Wie entstehen eigentlich die technischen Pläne, nach denen Häuser auf Baustellen errichtet werden? In unserer neuen Serie stellen wir Ausbildungsberufe vor, in denen junge Menschen aus Dortmund ihren Weg gehen. Einer von ihnen ist Elias Ernst. Er macht seine Ausbildung zum Technischen Systemplaner bei der Louis Opländer GmbH in Hörde – und erklärt, warum ihn dieser Beruf seit dem ersten Praktikum nicht mehr losgelassen hat.
Elias war gerade 16 Jahre alt, als er nach seinem Schulabschluss eingestiegen ist. Heute ist er im vierten Lehrjahr und plant technische Anlagen für Heizungs-, Lüftungs- oder Sanitärprojekte. Seine Aufgabe: Pläne zeichnen, Bauteillisten zusammenstellen und dafür sorgen, dass auf der Baustelle alles nach Plan umgesetzt werden kann. Besonders gerne entwirft er Lüftungsanlagen – das Programm dafür, sagt er, mache einfach Spaß. Seine Freunde verstehen zunächst oft nicht, was sein Beruf bedeutet. Erst wenn er sagt, er sei „so etwas wie ein technischer Zeichner“, wird es klarer. Sein Bruder dagegen ist begeistert und blättert sogar freiwillig durchs Tabellenbuch – die sogenannte „Bibel der Systemplanung“.
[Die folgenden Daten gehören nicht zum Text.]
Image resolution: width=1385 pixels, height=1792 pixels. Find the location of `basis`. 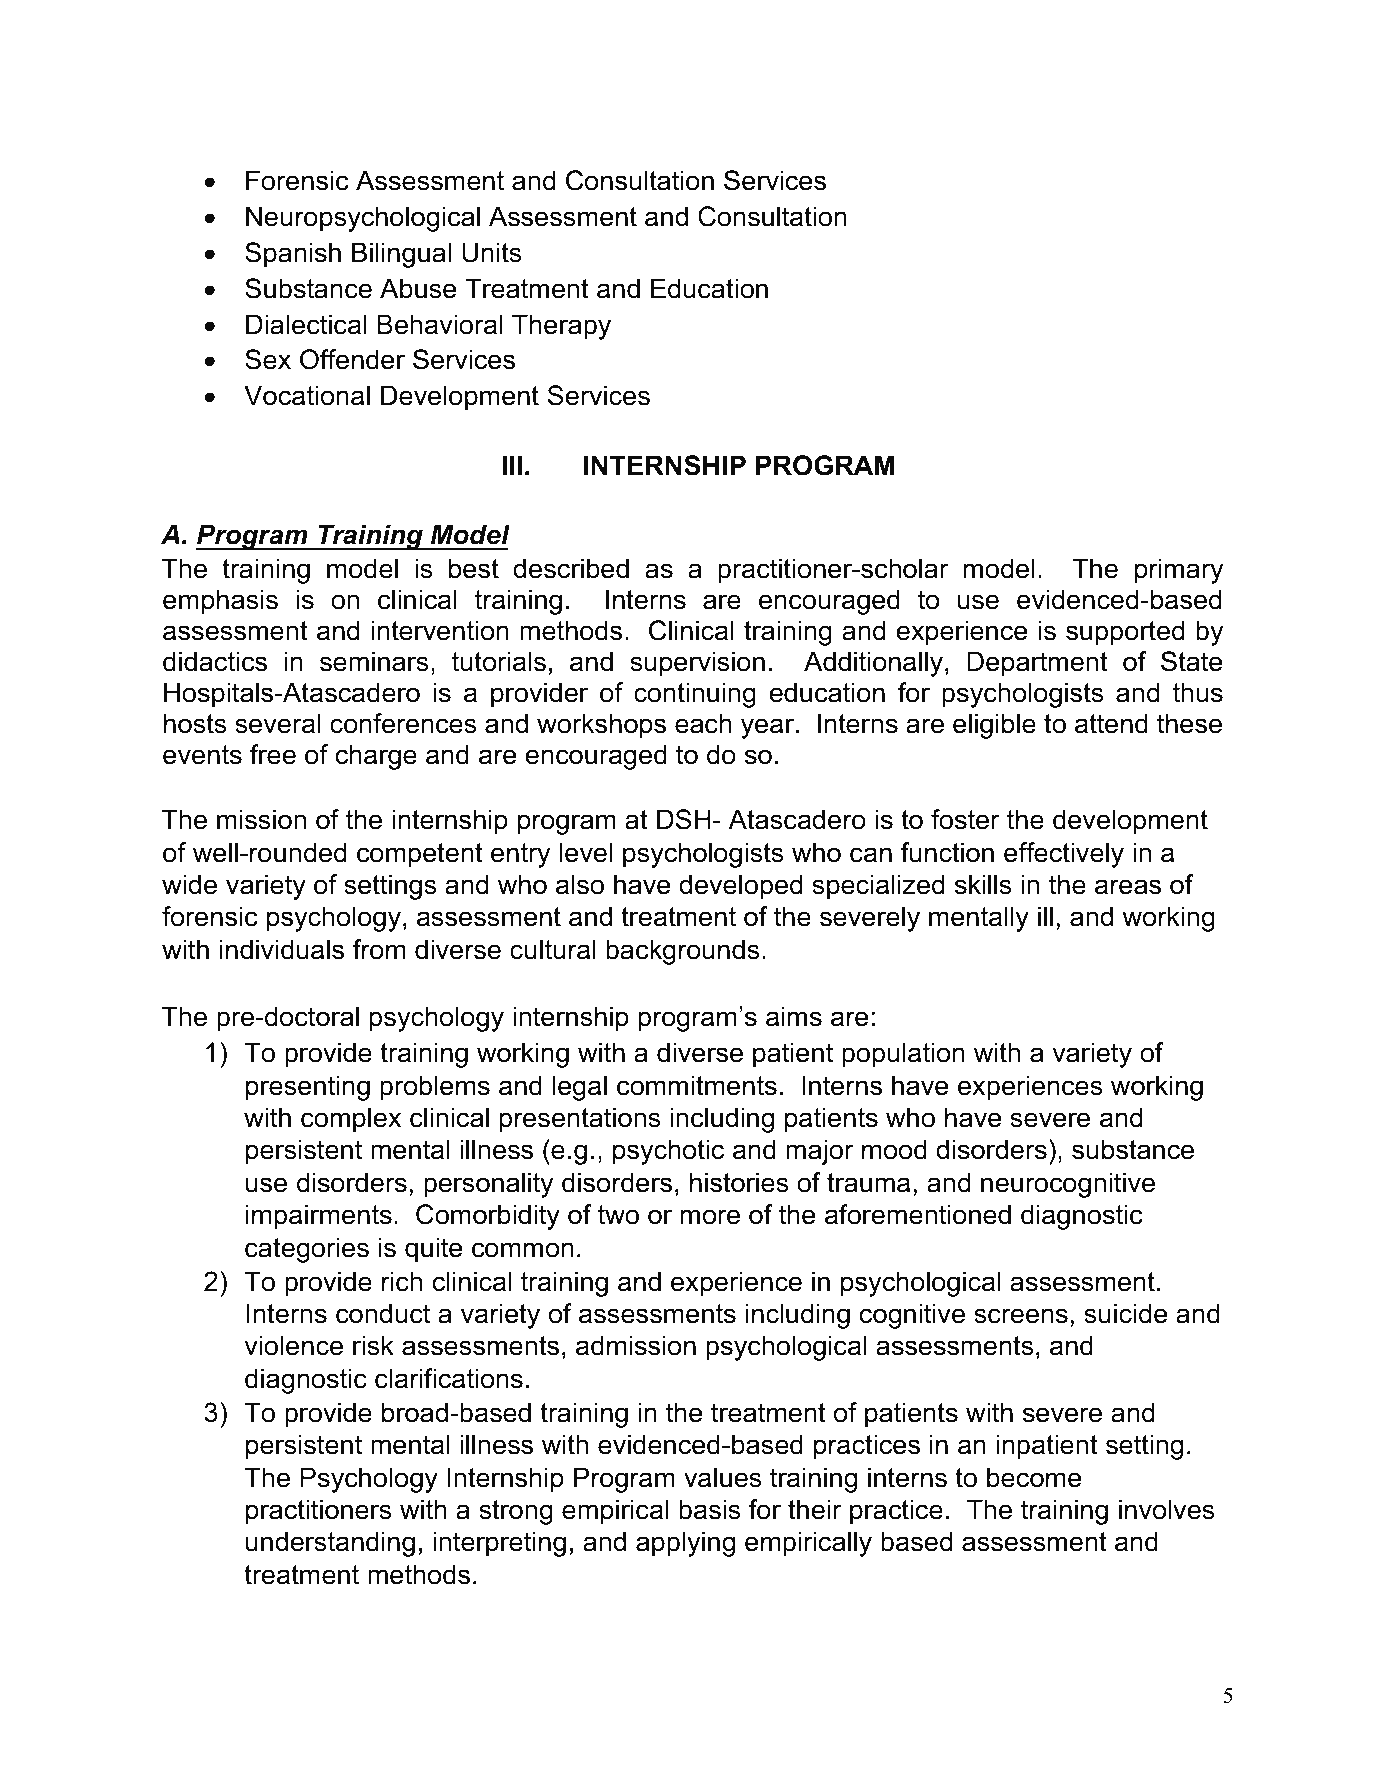

basis is located at coordinates (710, 1509).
Vom Praktikum zum Traumberuf
Elias kam über ein Schulpraktikum zu Louis Opländer. Dort merkte er schnell, dass der Beruf genau zu ihm passt. Die Mischung aus Technik, Präzision und praktischer Anwendung gefiel ihm sofort. Was den Beruf für ihn besonders macht? Dass seine Arbeit später auf der Baustelle sichtbar wird und genau so umgesetzt wird, wie er es geplante hat. Dazu kommt die Verantwortung: In den Plänen muss alles korrekt dargestellt sein, damit später niemand lange suchen muss, wenn zum Beispiel Leitungen ergänzt oder Bauteile ersetzt werden müssen.
Auch sein Ausbilder Kai Waschke weiß, worauf es ankommt. Zwölf Technische Systemplaner und Systemplanerinnen arbeiten aktuell bei Louis Opländer, drei davon sind Auszubildende. Gute mathematische Kenntnisse, räumliches Vorstellungsvermögen und Interesse an Technik reichen als Grundlage – Begeisterung für den Beruf sei aber das Wichtigste. Die Ausbildung dauert in der Regel dreieinhalb Jahre, ein bis zwei Tage pro Woche verbringen die Azubis in der Berufsschule.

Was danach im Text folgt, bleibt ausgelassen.